### GIVEN PROBLEM
Copy the listing starting at the line with "1023x623 pixels. At" and ending at the line with "pyautogui.click(x=1696, y=49)", switching "Prognose" to "Forecast" and leaving everything else the same.

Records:
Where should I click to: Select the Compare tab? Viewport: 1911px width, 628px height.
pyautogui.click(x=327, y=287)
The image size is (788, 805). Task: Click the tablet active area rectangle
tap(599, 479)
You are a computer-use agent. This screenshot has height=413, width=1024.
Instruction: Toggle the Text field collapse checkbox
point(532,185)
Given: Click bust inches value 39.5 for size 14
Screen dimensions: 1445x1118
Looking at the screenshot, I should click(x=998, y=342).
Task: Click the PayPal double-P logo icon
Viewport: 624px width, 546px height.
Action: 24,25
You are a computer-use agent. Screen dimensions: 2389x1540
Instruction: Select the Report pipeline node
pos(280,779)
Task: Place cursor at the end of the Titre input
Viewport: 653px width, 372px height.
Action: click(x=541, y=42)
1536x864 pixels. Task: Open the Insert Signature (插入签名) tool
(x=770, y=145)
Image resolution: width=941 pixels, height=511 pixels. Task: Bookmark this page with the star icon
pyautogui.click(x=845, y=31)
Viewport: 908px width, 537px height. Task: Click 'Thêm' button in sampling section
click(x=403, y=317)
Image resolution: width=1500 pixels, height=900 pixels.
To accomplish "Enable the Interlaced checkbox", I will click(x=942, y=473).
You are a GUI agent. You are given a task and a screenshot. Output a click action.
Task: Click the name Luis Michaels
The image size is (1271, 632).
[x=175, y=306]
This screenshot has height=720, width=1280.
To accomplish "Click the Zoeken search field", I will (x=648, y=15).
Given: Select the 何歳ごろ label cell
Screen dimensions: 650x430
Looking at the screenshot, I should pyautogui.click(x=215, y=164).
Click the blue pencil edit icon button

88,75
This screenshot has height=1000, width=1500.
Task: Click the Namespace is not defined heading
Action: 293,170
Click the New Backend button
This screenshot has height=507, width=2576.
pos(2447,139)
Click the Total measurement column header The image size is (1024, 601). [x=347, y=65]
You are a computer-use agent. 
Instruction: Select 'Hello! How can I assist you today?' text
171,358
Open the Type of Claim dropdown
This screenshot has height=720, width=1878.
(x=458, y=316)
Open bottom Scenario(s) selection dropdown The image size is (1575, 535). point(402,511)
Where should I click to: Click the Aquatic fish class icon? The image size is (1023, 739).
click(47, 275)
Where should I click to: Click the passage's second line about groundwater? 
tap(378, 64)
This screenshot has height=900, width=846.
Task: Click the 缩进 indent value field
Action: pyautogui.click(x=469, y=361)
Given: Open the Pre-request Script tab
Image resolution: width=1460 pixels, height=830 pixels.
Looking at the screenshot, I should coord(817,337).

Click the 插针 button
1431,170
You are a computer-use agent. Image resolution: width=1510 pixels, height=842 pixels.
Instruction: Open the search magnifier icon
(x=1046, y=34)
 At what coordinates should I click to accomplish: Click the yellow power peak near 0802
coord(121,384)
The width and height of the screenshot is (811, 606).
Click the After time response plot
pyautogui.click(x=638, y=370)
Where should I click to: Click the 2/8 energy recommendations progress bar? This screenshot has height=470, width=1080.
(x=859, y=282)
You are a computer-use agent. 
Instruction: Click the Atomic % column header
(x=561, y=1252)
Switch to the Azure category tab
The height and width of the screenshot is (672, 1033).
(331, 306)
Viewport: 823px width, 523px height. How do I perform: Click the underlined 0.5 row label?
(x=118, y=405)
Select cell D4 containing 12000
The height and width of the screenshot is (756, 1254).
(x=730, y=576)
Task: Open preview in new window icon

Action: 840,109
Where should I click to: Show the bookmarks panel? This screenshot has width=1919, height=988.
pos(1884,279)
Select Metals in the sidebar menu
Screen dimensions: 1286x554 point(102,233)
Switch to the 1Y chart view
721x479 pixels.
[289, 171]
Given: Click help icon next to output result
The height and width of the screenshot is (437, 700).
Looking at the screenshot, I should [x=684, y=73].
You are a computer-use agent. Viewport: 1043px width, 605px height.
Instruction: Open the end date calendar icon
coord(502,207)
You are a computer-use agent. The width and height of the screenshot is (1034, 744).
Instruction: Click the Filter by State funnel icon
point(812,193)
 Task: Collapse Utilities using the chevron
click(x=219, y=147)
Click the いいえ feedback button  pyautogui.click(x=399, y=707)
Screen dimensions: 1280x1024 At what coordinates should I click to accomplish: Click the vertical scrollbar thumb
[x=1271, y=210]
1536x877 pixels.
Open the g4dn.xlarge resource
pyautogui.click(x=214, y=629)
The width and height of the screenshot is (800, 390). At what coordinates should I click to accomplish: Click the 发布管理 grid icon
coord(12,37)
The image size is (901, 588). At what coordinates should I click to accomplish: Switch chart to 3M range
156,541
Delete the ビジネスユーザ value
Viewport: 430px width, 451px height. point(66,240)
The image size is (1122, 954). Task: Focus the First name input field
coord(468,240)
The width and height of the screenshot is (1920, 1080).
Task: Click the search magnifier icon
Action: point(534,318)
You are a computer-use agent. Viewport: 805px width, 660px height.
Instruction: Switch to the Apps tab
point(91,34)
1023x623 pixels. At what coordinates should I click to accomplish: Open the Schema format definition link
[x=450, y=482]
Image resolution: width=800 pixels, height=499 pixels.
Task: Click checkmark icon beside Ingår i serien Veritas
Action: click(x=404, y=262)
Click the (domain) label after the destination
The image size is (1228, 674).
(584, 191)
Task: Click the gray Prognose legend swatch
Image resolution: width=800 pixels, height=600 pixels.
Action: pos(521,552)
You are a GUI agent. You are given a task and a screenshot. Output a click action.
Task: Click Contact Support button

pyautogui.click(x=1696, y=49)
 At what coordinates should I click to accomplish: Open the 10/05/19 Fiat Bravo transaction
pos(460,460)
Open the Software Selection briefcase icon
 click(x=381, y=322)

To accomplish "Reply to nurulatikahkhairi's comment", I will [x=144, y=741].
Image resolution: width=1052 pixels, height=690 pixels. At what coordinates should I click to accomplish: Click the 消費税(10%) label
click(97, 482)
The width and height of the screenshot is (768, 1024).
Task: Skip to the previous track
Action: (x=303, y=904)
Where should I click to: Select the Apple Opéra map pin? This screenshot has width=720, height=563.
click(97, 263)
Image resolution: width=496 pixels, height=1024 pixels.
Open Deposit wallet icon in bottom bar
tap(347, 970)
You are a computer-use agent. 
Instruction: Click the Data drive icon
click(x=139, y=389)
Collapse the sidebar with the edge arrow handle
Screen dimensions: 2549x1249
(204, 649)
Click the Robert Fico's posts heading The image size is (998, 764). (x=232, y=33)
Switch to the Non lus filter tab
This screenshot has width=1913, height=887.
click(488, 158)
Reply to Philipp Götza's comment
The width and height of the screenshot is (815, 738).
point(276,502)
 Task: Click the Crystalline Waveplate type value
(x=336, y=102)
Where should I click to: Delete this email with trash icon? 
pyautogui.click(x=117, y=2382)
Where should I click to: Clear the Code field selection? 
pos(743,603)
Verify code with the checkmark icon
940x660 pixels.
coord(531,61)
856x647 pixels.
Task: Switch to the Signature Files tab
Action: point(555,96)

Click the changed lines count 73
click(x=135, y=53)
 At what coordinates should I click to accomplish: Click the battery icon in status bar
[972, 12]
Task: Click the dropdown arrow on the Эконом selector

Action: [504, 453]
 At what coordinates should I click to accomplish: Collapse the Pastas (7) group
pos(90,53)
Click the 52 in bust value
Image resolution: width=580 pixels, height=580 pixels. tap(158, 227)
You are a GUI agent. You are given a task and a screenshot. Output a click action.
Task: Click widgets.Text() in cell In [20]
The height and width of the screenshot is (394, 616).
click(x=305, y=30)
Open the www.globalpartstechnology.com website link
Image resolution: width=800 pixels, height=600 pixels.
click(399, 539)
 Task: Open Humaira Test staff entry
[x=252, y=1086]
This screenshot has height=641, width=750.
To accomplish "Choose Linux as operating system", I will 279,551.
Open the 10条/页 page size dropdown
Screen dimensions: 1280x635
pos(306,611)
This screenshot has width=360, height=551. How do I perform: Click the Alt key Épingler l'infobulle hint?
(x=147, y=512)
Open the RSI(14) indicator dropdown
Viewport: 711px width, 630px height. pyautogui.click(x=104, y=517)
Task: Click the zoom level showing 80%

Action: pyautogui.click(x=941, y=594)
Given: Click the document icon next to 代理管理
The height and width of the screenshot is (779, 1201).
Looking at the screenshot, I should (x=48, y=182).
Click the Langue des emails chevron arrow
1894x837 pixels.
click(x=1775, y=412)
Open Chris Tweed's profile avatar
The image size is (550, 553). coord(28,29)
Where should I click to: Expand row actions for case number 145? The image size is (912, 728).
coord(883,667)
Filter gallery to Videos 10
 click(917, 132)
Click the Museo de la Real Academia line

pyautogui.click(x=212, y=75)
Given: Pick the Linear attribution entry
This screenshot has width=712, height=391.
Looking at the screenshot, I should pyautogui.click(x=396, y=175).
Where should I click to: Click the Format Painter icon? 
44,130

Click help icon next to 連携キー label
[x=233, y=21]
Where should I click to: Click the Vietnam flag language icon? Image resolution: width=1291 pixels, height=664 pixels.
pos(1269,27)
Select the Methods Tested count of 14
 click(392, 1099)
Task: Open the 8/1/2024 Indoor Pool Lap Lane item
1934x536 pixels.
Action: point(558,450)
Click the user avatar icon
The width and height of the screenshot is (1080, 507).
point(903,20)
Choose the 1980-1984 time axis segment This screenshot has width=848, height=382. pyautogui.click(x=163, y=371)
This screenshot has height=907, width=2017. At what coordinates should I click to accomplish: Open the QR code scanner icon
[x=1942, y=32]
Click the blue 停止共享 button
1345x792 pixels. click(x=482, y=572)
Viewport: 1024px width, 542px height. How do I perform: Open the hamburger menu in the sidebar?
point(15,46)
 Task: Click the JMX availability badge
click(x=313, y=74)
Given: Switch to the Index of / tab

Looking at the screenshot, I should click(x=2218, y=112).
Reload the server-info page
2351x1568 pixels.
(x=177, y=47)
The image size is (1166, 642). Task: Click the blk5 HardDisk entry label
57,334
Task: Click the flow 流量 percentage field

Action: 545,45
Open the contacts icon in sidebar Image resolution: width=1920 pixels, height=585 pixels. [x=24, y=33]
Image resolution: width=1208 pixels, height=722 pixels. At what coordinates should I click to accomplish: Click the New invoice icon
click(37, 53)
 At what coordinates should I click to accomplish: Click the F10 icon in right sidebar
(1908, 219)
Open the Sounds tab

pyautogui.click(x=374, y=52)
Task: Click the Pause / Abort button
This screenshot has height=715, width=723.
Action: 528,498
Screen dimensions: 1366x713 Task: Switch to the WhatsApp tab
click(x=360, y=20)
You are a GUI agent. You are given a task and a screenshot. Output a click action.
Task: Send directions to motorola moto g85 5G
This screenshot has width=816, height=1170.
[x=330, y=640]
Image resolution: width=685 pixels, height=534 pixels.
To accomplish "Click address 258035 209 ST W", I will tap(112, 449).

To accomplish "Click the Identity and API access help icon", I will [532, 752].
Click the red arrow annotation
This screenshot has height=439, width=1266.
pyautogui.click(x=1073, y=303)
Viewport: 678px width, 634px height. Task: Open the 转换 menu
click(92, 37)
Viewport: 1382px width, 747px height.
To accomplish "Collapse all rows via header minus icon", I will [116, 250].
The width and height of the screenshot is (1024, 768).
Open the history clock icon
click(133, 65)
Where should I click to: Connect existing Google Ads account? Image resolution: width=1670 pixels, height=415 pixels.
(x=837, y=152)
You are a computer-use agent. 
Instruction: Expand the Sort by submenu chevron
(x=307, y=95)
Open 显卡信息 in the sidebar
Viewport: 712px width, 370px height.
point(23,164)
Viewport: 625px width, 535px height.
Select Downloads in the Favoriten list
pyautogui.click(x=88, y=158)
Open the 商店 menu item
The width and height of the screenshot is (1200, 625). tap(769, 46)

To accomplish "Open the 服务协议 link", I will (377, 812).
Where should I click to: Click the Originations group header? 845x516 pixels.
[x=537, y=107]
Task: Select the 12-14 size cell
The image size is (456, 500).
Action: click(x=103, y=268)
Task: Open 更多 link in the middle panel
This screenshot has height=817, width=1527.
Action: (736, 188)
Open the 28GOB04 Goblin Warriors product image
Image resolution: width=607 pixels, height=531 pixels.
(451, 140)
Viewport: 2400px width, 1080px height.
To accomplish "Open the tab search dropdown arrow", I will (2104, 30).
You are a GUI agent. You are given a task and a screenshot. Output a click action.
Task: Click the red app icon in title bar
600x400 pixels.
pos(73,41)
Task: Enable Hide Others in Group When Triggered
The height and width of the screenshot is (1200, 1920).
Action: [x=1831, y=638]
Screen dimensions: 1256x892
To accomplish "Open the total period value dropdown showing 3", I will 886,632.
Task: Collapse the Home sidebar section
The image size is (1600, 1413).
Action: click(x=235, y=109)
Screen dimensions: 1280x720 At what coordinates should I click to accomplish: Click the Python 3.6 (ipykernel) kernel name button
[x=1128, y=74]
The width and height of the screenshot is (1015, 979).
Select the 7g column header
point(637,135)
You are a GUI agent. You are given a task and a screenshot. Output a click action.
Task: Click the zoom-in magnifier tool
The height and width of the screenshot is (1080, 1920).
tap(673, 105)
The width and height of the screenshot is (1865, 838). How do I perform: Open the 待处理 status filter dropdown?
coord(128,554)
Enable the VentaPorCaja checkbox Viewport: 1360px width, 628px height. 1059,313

### SOLVED EXERCISE
1023x623 pixels. At what coordinates should I click to accomplish: Open the Schema format definition link
[x=450, y=482]
Image resolution: width=800 pixels, height=499 pixels.
Task: Click checkmark icon beside Ingår i serien Veritas
Action: click(x=404, y=262)
Click the (domain) label after the destination
The image size is (1228, 674).
(584, 191)
Task: Click the gray Forecast legend swatch
Image resolution: width=800 pixels, height=600 pixels.
Action: pos(521,552)
You are a GUI agent. You are given a task and a screenshot. Output a click action.
Task: Click Contact Support button

pyautogui.click(x=1696, y=49)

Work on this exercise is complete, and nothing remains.